About three weeks ago, New York City-based Dashlane announced Project Mirror, an initiative it said would kill the password.
Of course, the company — responsible for one of the more popular and capable password managers available to Android and iOS users — is not the first to promise that final, much-needed death of the password.
Abacus’ premise was that it was going to use multiple supporting biometrics to establish a user’s identity. Almost two years later, Google has yet to provide an update on the platform — in fact, there’s currently no mention of Abacus on ATAP’s website.
However, even if passwords continue to be the way in which internet users secure their online identities, something has to change.
According to Ryan Merchant, a senior manager at Dashlane, the average North American internet user has approximately 150 accounts to their name. By 2022, a mere four years from now, Dashlane predicts that number will increase to 300.
Following the recent Equifax and Yahoo breaches, the company conducted a survey that found 82.41 percent of respondents concerned about their online safety. And yet in that same study, eight in 10 respondents said they re-use at least one major password.
Meanwhile, a recent PEW Research Center study found that only 12 percent people use a password manager. Anecdotally, Merchant says an even smaller number of people either know what two-factor authentication is, or use an app like Authy (Android and iOS) to add an extra layer of security to their online accounts.
“In the tech world, we assume everyone is using a password manager, but the number of people using them globally is minuscule,” he says over the phone. “Our greatest competitor is actually people doing nothing.”
This is where Project Mirror comes into play.
Rather than representing an attempt to eliminate the password, Project Mirror wants to make it a lot easier to manage all of one’s passwords by automating the process of creating, storing and entering them. It’s about stopping people from re-using passwords.
If this sounds a lot like what Dashlane and other password managers already do, it is, but inherent in Project Mirror is Dashlane’s desire to make its app even easier to use, so that everyone can take benefit from its security-focused features.
It’s for this reason that Project Mirror has a chance to succeed where other similar attempts have failed.
Dashlane will launch Project Mirror when it releases the first feature associated with the platform, Critical Account Protection, later this year.
Critical Account Protection is an amalgamation and improvement of two existing Dashlane features.
The first is called Inbox Scan, which Dashlane initially launched in 2015, while the second one is the company’s automatic password changer.
The revamped Inbox Scan will provide Dashlane users with an overview of the total number of accounts associated with their email — highlighting important ones, in addition to providing an overall count. The feature will also flag any compromised accounts (think: Have I been pwned?), as well as provide a visual snapshot of users’ account activity.
The utility of the improved Inbox Scan is that it will provide Dashlane users with an overview of all their online identities, as well as remind them of any online accounts they may have forgotten they ever had.
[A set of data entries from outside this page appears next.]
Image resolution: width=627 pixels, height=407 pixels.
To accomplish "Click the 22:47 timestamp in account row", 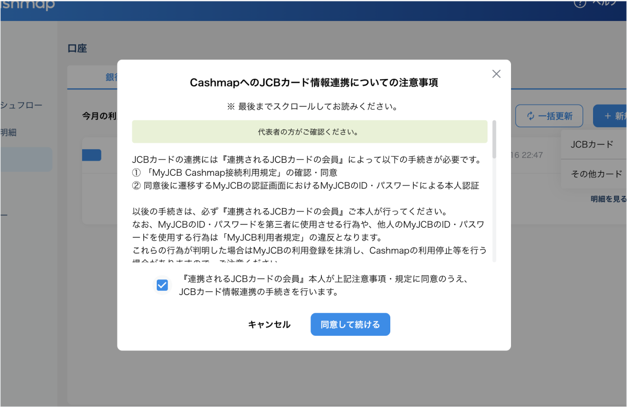I will tap(527, 155).
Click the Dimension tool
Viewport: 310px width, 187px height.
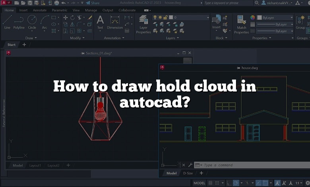point(115,22)
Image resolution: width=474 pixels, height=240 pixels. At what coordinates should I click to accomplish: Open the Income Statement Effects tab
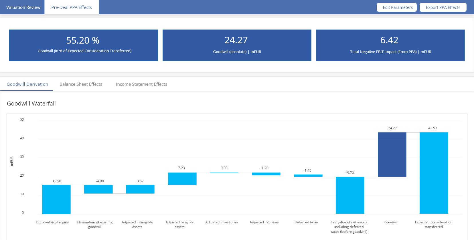[x=141, y=84]
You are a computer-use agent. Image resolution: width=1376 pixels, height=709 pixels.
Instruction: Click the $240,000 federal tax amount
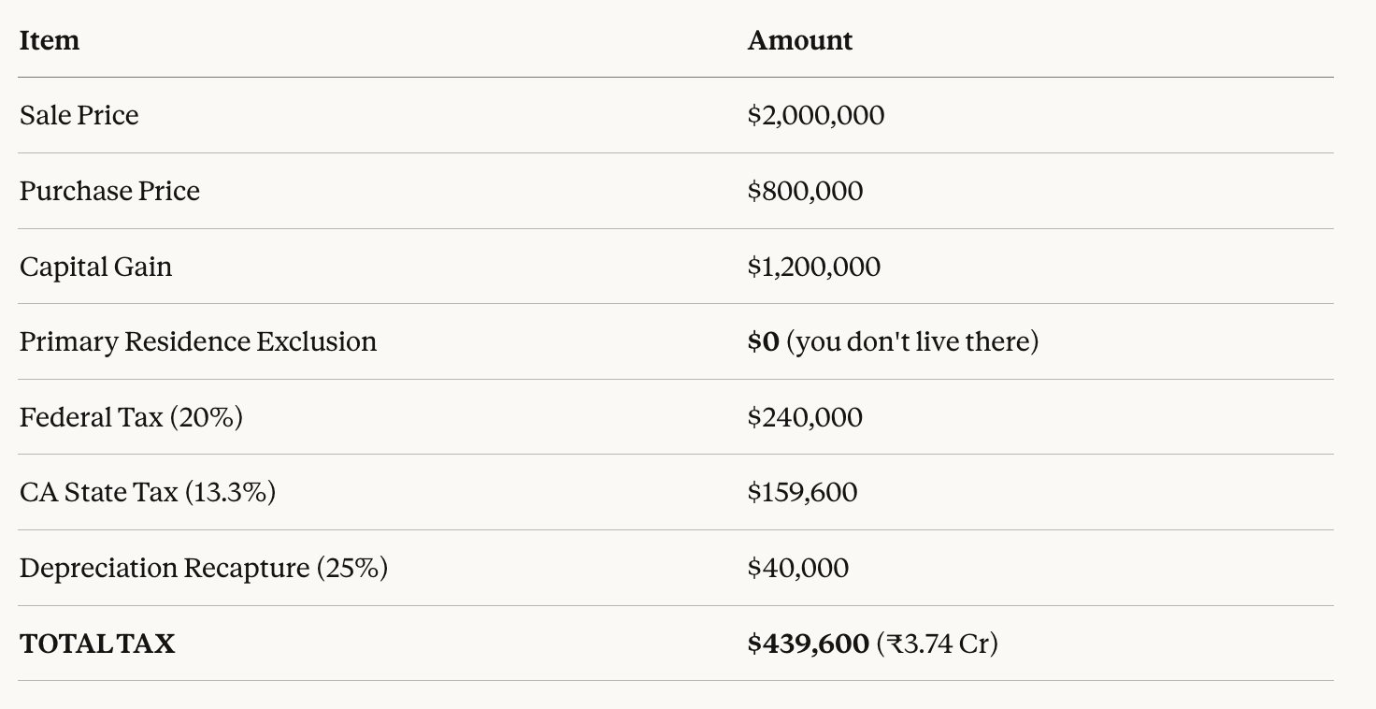click(x=805, y=417)
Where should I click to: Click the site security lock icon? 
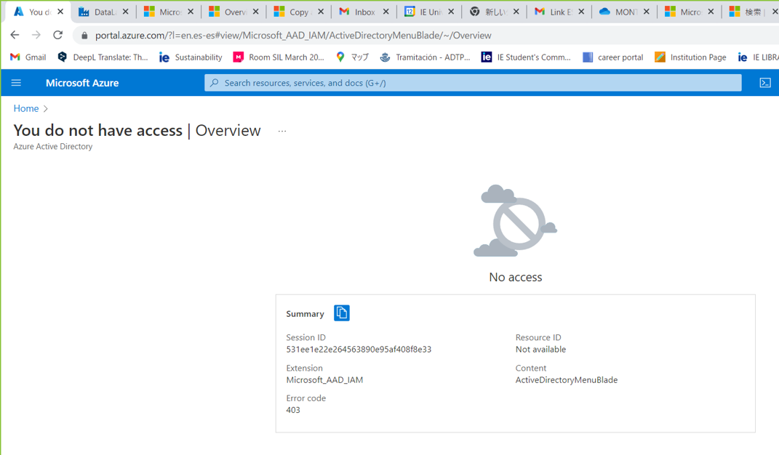pyautogui.click(x=84, y=34)
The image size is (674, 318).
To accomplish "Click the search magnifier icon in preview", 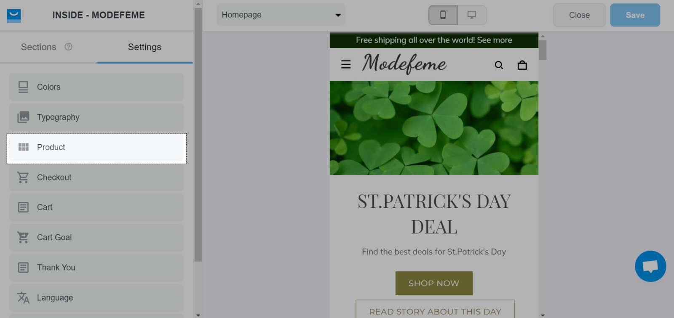I will click(x=499, y=65).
Meanwhile, Dashlane says it will make its automatic password changer feature compatible with a greater variety of websites. In addition, it will work faster, allowing users to change a greater number of passwords simultaneously.
Used in combination, the goal of these two features is to make it easier than ever for Dashlane users to create a different, secure password for every account they have online.
If a hacker gains access to one of their accounts through the negligence of a major online platform, Inbox Scan will notify users of the breach, while the automatic password changer will allow them to change any compromised passwords without fuss.
Again, it’s all about ensuring that internet users have a different password for every single account associated with their online identity.
“One of the big misconceptions when it comes to online security is that there’s an ideal password,” says Merchant. “I can give you the most secure password in the world, but if you’re using that same password every single account you have, all it takes is one breach and hackers have access to your personal information.”
Passwords are the first and sometimes only line of defence internet users have against a hacker gaining access to their personal information.
Merchant points to the recent Yahoo and Uber breaches, where the two companies waited to disclose that they were hacked, as one of main reasons why internet users need to be proactive in creating a different password for each of their online accounts.
It’s important to both Merchant and Dashlane to make managing online accounts even easier than it is today.
“It’s about making passwords and security simple for everyone,” he says. “From our perspective, the people following these breachers are starting to realize, on the security end, how vulnerable they are. They see these breaches happen, but they still don’t know what do, and even if they do, they’re often intimidated by it. This is a big first step for us, making it even easier for everyone, so that everyone can control their online security on their own.”
He goes on to compare what Dashlane is trying to achieve with Project Mirror to what Google was able to accomplish with Search.
“We’re trying to synthesize all this stuff and make it easy,” says Merchant. “Google won the search engine wars because their product was easy to use and it worked well. That’s the same approach we have with this. Security is so intimidating to most people.”
“This is what we do. This is what our expertise is in, and this is our business,” he says. “We are more focused on it than probably any other company in the world. I know that’s a big statement, but it’s true. We look this issue as being critical.”